In the C ++ grammar textbook, we do not emphasize the interface concept, but use a pure abstract class to express this meaning. However, I prefer to use the Java interface keyword for expression. However, we must be clear that both interfaces, base classes, abstract base classes, and polymorphism exist in these syntactic relationships.

Interface
Idraw {

Void
Draw ();
}

Class
Circle
Implements
Idraw {

Void
Draw (){

/*
Draw a circle on some device
*/

}
}

Class
Rect
Implements
Idraw {

Void
Draw (){

/*
Draw a rect on some device
*/

}
}

This evolution does not seem to have essentially changed. Especially for C ++ compilers, the compiled code may not be any different. A lot of people may start to sigh and think that this kind of change doesn't matter at all, or even is a waste of time.
But what I want to say is that for design, this change is an essential change. Because the relationship between objects has changed, we previously mentioned that a circle object is also a shape that satisfies the is-a classic relationship, but now this relationship is broken.

Can-do & Constraint

We have mentioned the object relationship between has-a and is-a in the previous chapter. Now, we focus on the relationship between Can-do, this relationship indicates constraints ).
Therefore, in the above Code, we say that the circle class implements the idraw interface, or that the circle object can fulfill the behavior required by the idraw interface.

Void
Draw (idraw D)
{
D. Draw ();
}

This function intuitively expresses the concept of a constraint, "Draw an object that can be painted". To be precise, this function is more directly completed.
Constraint Semantic Expression of the idraw interface: only objects with constraints can be passed in and its draw () method can be called (note, instead of draw () method objects can be passed in and tuned
For more information, see C ++ 09 concept ).

Array
<
Idraw
>
Drawlist
=
{
New
Circle (),
New
Rect (),
New
Circle (),
New
Table (),
New
Rect (),
New
Textarea ()};

Void
Draw ()
{

Foreach
(Idraw d
In
Drawlist)
{
D. Draw ();
}
}

I use this pseudo code to clearly express a new situation where circle is drawn to the canvas, and table and textarea can also be painted.

There are still doubts. Is there a problem if table is derived from shape? Do you have to create an idraw file to make it look reasonable?
No. First, if the idraw interface does not replace the shape class, we also need to acknowledge that the shape class still carries the meaning of the idraw interface, although we do not abstract it.

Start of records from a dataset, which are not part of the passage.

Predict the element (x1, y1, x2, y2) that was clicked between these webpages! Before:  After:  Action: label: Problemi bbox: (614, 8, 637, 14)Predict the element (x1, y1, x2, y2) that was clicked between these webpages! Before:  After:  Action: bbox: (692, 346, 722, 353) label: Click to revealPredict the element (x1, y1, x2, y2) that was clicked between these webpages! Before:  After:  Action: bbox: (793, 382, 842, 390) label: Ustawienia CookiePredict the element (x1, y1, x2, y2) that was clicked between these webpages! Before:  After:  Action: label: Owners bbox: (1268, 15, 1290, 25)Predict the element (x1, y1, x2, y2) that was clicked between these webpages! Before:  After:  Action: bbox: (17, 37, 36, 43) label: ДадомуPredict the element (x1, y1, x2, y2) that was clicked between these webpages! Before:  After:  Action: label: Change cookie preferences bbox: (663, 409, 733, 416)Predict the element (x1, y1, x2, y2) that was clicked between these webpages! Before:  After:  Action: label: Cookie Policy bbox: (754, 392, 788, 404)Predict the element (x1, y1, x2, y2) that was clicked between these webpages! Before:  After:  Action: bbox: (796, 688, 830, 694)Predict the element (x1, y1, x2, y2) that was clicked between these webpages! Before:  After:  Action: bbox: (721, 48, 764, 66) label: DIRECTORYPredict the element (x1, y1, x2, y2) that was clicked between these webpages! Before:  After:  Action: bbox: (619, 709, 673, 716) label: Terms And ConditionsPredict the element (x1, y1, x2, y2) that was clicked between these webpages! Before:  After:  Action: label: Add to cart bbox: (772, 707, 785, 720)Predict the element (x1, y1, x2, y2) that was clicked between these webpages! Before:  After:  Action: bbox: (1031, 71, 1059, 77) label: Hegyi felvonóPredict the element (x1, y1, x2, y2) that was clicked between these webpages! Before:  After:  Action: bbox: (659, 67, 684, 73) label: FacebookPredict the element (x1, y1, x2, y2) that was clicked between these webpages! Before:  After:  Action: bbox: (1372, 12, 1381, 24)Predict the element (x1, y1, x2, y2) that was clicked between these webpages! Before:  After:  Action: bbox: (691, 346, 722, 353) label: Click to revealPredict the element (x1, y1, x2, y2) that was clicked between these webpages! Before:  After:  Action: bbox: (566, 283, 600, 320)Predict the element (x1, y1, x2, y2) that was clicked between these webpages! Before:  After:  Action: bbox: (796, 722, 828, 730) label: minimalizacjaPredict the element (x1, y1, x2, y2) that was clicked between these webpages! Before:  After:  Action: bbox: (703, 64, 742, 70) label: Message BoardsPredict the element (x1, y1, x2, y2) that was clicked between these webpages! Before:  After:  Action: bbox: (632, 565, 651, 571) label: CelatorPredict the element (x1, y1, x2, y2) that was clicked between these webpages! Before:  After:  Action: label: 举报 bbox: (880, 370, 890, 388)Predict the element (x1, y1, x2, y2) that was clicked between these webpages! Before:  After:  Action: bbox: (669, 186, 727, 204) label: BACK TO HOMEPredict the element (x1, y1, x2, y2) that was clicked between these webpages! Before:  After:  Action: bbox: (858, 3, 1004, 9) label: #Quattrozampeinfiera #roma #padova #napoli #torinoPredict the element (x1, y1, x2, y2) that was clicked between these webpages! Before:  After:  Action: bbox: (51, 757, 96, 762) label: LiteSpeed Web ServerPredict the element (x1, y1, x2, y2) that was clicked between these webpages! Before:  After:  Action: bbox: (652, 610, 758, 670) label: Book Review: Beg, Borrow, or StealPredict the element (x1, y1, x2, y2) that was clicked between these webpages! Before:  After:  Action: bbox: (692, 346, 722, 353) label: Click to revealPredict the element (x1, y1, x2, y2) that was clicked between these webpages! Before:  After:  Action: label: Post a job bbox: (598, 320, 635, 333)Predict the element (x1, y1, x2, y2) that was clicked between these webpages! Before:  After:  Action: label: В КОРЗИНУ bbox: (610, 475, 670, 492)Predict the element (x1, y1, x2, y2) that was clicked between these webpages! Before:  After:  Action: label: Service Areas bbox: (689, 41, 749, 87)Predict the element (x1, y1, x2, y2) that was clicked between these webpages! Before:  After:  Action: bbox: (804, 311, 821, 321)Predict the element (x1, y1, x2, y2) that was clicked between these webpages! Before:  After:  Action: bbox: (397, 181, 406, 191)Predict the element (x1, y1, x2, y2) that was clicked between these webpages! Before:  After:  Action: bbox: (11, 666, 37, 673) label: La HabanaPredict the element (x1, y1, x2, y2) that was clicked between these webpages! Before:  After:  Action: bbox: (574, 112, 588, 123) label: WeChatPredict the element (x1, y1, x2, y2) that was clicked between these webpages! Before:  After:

In addition, there is no right or wrong design. It is the most practical criterion to determine whether to adapt to requirements. Our current example is quite simple. We only involve drawing elements, but there may be other problems.
(There are always many new requirements), such as alpha mixing, layer occlusion, element selection, ant line rendering, and so on. For example, when we select a rect, there is an ant line around it, and
When we select a textaread, it is surrounded by a border with eight adjustment points. However, we do not intend to involve the ant line and border in the occlusion calculation and Alpha hybrid Calculation of other elements.
And they are not involved in serialization. Therefore, they are neither shapes nor idraw interfaces. Experience tells us that the shape class is not enough to become the base class of all elements.
The idraw interface is not omnipotent. The specific solution depends on the requirements and how to cope with these needs.